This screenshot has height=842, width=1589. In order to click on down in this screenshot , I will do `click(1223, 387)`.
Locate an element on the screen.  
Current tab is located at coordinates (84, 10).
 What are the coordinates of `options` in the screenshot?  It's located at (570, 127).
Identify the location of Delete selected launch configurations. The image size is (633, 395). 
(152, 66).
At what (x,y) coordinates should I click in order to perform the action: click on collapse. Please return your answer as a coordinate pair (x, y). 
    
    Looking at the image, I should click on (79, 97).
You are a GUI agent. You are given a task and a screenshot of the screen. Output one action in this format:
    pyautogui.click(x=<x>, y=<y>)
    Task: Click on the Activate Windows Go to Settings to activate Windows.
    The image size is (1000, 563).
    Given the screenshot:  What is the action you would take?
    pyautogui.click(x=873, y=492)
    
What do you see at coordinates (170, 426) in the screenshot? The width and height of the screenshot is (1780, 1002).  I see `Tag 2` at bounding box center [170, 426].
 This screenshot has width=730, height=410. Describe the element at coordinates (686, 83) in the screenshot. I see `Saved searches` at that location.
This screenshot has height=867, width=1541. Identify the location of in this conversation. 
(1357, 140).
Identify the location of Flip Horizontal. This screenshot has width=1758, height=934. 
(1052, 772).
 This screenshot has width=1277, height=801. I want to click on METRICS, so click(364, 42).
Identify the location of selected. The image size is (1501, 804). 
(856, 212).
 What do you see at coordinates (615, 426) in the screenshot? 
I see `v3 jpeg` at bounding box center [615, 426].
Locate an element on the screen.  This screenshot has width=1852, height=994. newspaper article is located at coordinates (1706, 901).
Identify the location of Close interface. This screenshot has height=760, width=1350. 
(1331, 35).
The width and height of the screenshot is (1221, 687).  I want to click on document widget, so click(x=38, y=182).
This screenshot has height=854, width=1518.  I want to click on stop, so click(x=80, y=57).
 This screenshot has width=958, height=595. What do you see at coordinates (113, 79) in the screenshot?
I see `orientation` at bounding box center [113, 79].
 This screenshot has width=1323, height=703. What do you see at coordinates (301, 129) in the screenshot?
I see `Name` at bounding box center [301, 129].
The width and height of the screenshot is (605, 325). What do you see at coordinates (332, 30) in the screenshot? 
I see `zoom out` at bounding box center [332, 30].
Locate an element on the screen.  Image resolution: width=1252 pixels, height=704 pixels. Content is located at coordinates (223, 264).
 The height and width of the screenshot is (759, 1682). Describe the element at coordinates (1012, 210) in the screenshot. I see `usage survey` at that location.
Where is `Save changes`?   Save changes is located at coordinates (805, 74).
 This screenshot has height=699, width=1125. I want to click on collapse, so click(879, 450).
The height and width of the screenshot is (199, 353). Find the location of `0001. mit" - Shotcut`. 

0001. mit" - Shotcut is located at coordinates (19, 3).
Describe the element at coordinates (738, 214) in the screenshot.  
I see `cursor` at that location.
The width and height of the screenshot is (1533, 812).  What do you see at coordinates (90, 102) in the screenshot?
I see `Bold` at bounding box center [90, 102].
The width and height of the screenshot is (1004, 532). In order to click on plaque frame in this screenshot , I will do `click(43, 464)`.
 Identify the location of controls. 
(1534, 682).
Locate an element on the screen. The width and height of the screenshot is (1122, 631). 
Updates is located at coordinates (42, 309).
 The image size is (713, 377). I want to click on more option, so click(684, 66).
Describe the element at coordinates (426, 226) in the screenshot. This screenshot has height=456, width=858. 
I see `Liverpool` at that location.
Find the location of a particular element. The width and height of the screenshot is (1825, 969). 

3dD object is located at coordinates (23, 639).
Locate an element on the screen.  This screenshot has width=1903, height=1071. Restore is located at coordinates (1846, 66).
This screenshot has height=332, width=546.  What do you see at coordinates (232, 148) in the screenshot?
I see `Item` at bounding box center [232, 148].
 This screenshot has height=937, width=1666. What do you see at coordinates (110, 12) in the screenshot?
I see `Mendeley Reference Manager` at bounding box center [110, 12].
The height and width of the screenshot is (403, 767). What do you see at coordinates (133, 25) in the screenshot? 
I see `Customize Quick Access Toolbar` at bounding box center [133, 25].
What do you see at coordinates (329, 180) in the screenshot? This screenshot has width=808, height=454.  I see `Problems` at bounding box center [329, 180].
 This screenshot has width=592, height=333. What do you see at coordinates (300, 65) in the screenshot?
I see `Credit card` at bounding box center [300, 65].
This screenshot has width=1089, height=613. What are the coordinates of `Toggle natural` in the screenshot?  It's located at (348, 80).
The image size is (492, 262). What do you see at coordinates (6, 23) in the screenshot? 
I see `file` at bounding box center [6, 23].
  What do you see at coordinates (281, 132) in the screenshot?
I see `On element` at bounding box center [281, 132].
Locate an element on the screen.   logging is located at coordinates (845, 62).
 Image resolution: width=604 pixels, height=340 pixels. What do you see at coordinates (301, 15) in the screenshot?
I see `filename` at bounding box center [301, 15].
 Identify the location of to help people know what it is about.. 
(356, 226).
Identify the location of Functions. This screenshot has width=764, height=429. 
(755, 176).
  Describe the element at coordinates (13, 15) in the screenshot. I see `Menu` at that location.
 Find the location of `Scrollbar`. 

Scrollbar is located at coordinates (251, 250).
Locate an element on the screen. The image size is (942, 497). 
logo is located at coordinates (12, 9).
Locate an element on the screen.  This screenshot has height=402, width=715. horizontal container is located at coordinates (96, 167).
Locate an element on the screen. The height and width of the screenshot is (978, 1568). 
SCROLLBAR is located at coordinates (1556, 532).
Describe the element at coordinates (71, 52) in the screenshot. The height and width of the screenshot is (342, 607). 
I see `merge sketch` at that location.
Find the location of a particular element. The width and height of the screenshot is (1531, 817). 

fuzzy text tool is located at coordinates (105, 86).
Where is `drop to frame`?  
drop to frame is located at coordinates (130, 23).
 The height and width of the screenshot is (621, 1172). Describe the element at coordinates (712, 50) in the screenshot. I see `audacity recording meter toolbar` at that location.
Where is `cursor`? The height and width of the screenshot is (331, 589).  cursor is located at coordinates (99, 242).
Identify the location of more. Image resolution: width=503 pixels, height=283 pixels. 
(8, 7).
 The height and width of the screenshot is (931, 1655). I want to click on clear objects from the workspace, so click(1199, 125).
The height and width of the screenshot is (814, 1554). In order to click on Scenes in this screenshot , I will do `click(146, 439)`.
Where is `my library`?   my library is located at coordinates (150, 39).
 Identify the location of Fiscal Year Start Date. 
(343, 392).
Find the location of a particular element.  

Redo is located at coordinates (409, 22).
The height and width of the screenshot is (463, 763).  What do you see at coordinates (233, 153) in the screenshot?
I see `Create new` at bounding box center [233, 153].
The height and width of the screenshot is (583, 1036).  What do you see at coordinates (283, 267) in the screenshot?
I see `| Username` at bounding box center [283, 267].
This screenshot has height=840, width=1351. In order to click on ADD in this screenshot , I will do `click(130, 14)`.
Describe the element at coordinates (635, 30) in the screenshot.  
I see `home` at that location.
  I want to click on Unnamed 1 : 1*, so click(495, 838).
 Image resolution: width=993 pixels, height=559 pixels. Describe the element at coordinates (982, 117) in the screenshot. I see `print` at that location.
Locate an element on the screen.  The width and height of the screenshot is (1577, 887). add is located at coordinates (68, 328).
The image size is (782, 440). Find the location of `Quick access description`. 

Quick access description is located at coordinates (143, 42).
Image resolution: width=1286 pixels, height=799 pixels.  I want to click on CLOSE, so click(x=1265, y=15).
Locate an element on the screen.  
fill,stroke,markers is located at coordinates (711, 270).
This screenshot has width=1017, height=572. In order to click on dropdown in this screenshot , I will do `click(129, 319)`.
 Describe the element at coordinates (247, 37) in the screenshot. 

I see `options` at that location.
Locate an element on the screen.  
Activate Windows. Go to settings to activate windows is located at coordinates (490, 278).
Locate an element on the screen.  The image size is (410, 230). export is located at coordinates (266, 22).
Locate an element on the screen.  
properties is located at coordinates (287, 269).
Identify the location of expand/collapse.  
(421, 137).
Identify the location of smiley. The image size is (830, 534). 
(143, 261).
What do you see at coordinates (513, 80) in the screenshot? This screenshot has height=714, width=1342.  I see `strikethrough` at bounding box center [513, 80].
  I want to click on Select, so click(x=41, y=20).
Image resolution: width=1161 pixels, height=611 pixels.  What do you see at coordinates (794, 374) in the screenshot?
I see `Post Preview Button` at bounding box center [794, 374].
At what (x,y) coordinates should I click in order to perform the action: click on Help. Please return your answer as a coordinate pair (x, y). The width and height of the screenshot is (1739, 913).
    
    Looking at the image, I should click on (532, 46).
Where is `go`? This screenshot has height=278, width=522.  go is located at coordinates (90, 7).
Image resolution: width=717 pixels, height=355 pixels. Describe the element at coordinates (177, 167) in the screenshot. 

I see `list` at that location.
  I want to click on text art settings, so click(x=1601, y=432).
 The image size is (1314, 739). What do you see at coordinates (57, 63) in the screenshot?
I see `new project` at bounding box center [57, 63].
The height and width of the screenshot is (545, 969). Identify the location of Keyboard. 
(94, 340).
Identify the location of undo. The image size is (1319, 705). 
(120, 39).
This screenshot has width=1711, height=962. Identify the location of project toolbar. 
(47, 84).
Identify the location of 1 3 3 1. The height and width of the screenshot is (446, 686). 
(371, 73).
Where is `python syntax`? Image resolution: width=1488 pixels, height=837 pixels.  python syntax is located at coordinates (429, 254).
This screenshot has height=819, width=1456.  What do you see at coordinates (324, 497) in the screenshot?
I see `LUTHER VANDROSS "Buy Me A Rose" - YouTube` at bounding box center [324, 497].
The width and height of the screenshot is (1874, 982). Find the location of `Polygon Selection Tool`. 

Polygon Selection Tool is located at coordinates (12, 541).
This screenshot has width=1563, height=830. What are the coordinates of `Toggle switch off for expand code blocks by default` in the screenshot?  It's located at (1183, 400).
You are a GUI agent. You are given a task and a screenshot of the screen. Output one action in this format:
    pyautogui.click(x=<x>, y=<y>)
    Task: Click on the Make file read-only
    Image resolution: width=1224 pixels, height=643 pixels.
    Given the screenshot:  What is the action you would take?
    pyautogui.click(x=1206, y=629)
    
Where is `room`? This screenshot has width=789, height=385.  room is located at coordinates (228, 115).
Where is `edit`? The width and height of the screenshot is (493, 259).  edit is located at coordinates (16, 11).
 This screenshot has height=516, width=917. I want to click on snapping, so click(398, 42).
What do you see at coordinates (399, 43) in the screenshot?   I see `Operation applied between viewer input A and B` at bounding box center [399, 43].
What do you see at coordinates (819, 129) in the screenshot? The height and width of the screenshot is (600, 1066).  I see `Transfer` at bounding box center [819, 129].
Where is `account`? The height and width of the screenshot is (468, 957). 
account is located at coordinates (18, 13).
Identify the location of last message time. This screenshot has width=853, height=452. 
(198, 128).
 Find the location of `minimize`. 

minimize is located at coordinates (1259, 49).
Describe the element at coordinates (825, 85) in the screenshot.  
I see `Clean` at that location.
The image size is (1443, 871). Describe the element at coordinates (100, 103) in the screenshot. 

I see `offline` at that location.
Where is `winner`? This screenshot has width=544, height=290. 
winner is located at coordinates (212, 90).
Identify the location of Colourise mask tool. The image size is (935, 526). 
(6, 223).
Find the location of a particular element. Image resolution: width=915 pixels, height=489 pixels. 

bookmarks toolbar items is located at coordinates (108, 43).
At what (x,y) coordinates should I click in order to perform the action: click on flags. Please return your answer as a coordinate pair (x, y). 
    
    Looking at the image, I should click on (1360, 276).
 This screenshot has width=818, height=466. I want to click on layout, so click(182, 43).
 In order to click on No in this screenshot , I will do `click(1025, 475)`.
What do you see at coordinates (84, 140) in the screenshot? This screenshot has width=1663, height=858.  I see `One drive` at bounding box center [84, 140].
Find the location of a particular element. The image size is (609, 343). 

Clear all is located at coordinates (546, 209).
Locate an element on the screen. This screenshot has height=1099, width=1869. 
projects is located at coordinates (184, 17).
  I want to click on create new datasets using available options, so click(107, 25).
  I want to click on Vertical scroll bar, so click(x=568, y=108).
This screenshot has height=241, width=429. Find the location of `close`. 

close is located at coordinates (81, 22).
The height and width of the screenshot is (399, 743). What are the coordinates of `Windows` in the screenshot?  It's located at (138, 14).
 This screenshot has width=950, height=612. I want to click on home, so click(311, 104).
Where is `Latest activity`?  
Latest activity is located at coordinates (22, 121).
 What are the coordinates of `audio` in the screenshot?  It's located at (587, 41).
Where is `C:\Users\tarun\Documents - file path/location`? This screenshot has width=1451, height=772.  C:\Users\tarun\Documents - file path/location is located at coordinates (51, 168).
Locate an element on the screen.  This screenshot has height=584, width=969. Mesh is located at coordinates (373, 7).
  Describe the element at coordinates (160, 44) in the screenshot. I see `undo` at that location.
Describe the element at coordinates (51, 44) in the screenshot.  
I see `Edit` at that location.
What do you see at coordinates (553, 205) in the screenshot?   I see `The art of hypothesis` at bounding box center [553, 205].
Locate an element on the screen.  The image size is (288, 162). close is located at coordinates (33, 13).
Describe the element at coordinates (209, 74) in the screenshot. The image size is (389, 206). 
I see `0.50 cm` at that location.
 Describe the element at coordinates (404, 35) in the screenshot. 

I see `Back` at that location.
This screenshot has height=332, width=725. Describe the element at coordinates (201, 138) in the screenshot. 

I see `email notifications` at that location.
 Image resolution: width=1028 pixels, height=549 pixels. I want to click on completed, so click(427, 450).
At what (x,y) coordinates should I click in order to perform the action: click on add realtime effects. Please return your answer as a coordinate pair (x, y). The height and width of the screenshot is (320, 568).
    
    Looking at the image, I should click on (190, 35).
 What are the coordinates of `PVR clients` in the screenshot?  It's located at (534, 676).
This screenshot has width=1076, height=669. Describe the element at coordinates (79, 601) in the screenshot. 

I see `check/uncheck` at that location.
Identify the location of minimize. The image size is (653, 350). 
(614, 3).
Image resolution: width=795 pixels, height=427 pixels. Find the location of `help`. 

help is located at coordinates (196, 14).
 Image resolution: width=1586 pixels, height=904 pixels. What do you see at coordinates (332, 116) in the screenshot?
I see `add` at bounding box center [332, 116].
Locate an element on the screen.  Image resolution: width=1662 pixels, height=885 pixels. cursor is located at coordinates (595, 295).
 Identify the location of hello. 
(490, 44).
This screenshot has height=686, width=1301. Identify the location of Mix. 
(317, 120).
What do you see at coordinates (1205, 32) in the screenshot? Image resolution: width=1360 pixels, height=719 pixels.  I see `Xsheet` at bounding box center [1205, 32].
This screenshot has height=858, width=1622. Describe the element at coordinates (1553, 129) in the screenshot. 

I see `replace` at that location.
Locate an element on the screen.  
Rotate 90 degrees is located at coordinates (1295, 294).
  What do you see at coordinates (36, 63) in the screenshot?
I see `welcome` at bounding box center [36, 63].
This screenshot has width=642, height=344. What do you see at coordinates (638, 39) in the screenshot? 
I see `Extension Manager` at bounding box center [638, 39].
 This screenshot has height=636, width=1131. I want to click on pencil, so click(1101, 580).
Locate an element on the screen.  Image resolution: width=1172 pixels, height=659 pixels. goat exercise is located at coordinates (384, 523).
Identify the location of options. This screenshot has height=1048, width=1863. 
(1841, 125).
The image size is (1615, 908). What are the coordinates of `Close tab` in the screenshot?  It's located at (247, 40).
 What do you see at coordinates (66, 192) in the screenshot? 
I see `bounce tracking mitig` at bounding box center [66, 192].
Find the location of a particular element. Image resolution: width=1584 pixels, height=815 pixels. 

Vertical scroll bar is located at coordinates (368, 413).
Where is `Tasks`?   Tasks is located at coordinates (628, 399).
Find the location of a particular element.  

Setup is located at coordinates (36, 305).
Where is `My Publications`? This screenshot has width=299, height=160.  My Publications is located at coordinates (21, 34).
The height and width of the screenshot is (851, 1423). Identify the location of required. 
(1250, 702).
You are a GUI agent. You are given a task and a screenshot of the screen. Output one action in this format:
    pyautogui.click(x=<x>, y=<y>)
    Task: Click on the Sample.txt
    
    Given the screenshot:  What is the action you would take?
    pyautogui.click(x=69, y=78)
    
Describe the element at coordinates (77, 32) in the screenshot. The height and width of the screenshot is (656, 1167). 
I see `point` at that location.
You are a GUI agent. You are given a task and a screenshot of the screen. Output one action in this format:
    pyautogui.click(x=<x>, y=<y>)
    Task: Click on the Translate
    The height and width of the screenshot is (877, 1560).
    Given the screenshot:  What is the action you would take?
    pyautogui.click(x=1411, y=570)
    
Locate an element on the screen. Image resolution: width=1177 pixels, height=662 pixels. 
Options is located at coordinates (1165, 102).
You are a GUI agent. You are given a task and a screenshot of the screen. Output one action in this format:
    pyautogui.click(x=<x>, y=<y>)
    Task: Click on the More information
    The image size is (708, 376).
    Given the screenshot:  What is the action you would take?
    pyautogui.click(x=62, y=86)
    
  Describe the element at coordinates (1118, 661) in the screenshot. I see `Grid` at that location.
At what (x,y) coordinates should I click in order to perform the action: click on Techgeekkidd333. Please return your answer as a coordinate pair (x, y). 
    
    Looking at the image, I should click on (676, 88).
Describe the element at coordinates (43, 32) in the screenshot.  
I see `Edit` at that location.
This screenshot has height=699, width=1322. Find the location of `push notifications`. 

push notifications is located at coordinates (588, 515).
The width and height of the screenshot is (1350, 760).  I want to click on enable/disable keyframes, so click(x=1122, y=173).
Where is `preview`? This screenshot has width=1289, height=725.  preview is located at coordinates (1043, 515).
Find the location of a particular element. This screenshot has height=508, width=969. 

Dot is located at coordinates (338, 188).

-- -- --

Copy the rows verbatim, starting with the first line of the rows and ending with the line that contains "pyautogui.click(x=873, y=492)", both ends included.

This screenshot has height=842, width=1589. In order to click on down in this screenshot , I will do `click(1223, 387)`.
Locate an element on the screen.  
Current tab is located at coordinates (84, 10).
 What are the coordinates of `options` in the screenshot?  It's located at (570, 127).
Identify the location of Delete selected launch configurations. The image size is (633, 395). 
(152, 66).
At what (x,y) coordinates should I click in order to perform the action: click on collapse. Please return your answer as a coordinate pair (x, y). 
    
    Looking at the image, I should click on (79, 97).
You are a GUI agent. You are given a task and a screenshot of the screen. Output one action in this format:
    pyautogui.click(x=<x>, y=<y>)
    Task: Click on the Activate Windows Go to Settings to activate Windows.
    The image size is (1000, 563).
    Given the screenshot:  What is the action you would take?
    pyautogui.click(x=873, y=492)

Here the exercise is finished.